Quoted text:
....................

Everything from the ceremony to the reception to the wedding night was perfectly scripted. It was more than I dreamed as a little girl. It didn't have the ending I anticipated but the ending doesn't take away from the beautiful story that was that day.

And so with all that...tonight when I realized what day it was, I wasn't filled with sadness. I was filled with peace. Because up until a point, and I'm not even sure when that point was, I always remembered that story with a "The End." But now I feel like I've finally changed it to "To be continued..." And I'm excited to write that book...

Betty Homemaker

It's cold here. Beyond the cold I'm used to or can tolerate. I thought the "blood thinning out" thing was just something people in FL said any time they went someplace cold. Turns out it's true. And turns out when it turns cold I turn into Betty Homemaker.

It started with a pig lickin cake. Then I made 2 big pans of lasagna. And after that because apparently the 2 former weren't enough, I made pumpkin cookies. But that kind of didn't really turn out so I ended up with 2 dozen cookies and 2 pumpkin loaves.

I'm like Izzie on Grey's Anatomy I think. She baked after Denny died. I think I'm baking my stress away. Which is probably a really bad idea since it's counterproductive to my "Big Fat Food Elephant" revelation.

SoI guess if you find me in a big fluffy pink prom dress, smack me back into reality! And make sure you wipe the frosting off my face!

Sunday, October 11, 2009

High heels and motivation

Tonight what I want to write about certainly isn't something I can share with the world. The downside of a paperless journal connected to the www. Annoying. Tried talking to Coach but she's kind of the short bus of dog personalities and I never really have been a confide in your dog type person. And I guess technically she isn't even really my dog anymore. I digress.

I suppose I will talk about the weather. It's cold here. Lows in 30's, highs in 50's. I didn't pack for this weather. I packed for 2 weeks in August and here I find myself in KY, in the cold, without my pashmina's, sweaters, fall purses...I do have 8 pairs of high heels and some really hot accessories that will have to do.

Tomorrow I'm going to try to implement some changes. There's something very invigorating about the cold weather, which I hope will translate into supernatural motivation. I'll wear my high heels, that always helps!

Friday, October 9, 2009

Cousins, there were never such devoted cousins...

So I'm spending time with my cousin who was my other half growing up. And her 11 year older daughter who is her spitting image. Which really takes me back. Her boyfriend has been playing acoustic guitar and I've been singing right along with him. Takes me back to a lot of really good memories.

We have both been through some really trying times in our lives and she is such a strong person it makes me proud to be around her. We grew up close as can be. We had our lives planned out and played grown up when we were little girls at Grandma and Popsy's. Neither of our lives have turned out as we used to "play." But our lives have given us many great stories to laugh, cry and reflect on.

And, because we are such rebels, tomorrow we are crashing our long lost cousins wedding. We've spent more time apart than we have together but the bond we forged at kids has proven to be a very strong bond. There's nothing like family to remind you where you have come from and remind you of who you dreamed to be as a kid. And it's really nice to see that we are both working very hard to be the woman we dreamed of being so long ago.

....................

Information shown:
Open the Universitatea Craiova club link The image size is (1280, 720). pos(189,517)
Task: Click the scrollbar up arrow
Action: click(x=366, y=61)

....................

Written task A: Echo the blog excerpt word for word, starting at "High heels and motivation" and ending at "have to do.".
Written task B: Write what comes next in the blog excerpt, picking up right after its final sentence.
The data shown here was taken from a separate source.

Expected answer A:
High heels and motivation

Tonight what I want to write about certainly isn't something I can share with the world. The downside of a paperless journal connected to the www. Annoying. Tried talking to Coach but she's kind of the short bus of dog personalities and I never really have been a confide in your dog type person. And I guess technically she isn't even really my dog anymore. I digress.

I suppose I will talk about the weather. It's cold here. Lows in 30's, highs in 50's. I didn't pack for this weather. I packed for 2 weeks in August and here I find myself in KY, in the cold, without my pashmina's, sweaters, fall purses...I do have 8 pairs of high heels and some really hot accessories that will have to do.

Expected answer B:
Thursday, October 8, 2009

Dry spell

I havent been on a date in over a month. That's a record for me. I'm in a small town and don't have much social interaction outside of my family. Where the heck do you meet someone in a place like this? Makes me appreciate the big pond of fish in Jacksonville. Even if I have dated more than less of them.

And I miss my car. Tooling around in a mini van has been fun for about hot minute.

I still have my high heels and big jewelry so I'll continue to rock those and hope I dont lose too much of my sass here in the blue grass state.

Wednesday, October 7, 2009

Hello Elephant, I'm Melissa....

Skittles. Red skittles. Not sure why but I can't stop thinking about them. If I'm being honest I cant stop eating them. I know in the economic times we're having and the fact that I'm not gainfully employed or married or blah blah blah, I should be concerned with something more relevant! I know. I'm self aware. I've never had a problem with that. I can point out all my downfalls. In alphebetical order if you'd like. However, that gets me nowhere but face first crying into a bag of skittles. Clearly counterproductive.

I have lived my life mostly in the" if I want it I have it" category. We could subcategorize the many areas I lack willpower but for the sake of not wanting to lay all my skeletons out I'm going to stick with the one I'm ready to let go of. I"m going with the theory of introduce yourself to the elephant in the room and then move on.

Here goes. Hi Big Fat Food Elephant that wont leave me alone. You are now dismissed.

So, I have acknowledged I don't have willpower. Expressed my desire to have it and now I will act on it. Edamame for chips, hummus for dip, sugar free jello for ice cream. Ice chips for skittles?

I've never really reacted well to being told I cant do or have or be something. So to tell myself I cant have sugar or carbs or wine is a sure bet you will find me in the candy aisle with a big bottle of Red and a french baguette. I'm going to say I can have whatever I want. But I also have a goal of being in a certain pair of jeans by my birthday. Which leaves me less than a month to be acting with this new thing, willpower.

Don't worry, I work best under pressure. At least that's what I keep telling myself.

Tuesday, October 6, 2009

One phone call from our knees....

Soo....I'm going to attempt not to make this an over analytical blog, but, who are we kidding. I'm writing it. I always process things better on paper and in an attempt to "go green" I'm going paperless. This is my new journal. Welcome to my thoughts, please don't judge.

I heard a song that says "I guess we're all one phone call from our knees" and it made me think. Kind of a lot. We've all had that call, maybe quite a few of them. I've had that call(s). That brought me to my knees. But the more I thought about it the more it made me think.

The name of the song with that line is "Closer to Love." Did the phone call pull me closer to love? Did I let it? Am I allowing myself to stay in the mindset of I'm just... One phone call from my knees, one interview from a job, one date from Mr Right, one workout from wanting to do it everyday, one bad decision from changing, one good decision from changing, one baby from feeling less empty, one baby from feeling closer to some friends I've drifted from, one "something" from being happy?....

Bad things happen to good people. Good things happen to good people. I've been pulled to my knees from devastating news. I'm better when I'm already on my knees when the phone call comes....thanking God, praising Him and seeking His will. Because then, no matter what the circumstance, I'm already being pulled "Closer to Love." And that's never a bad place to be.

Monday, October 5, 2009

Blogging from the Bluegrass

This is for you Kristen. You asked for it.

I'm in KY for an extended visit. It's always interesting coming home and seeing where you fit in. This trip has been crazy to say the least.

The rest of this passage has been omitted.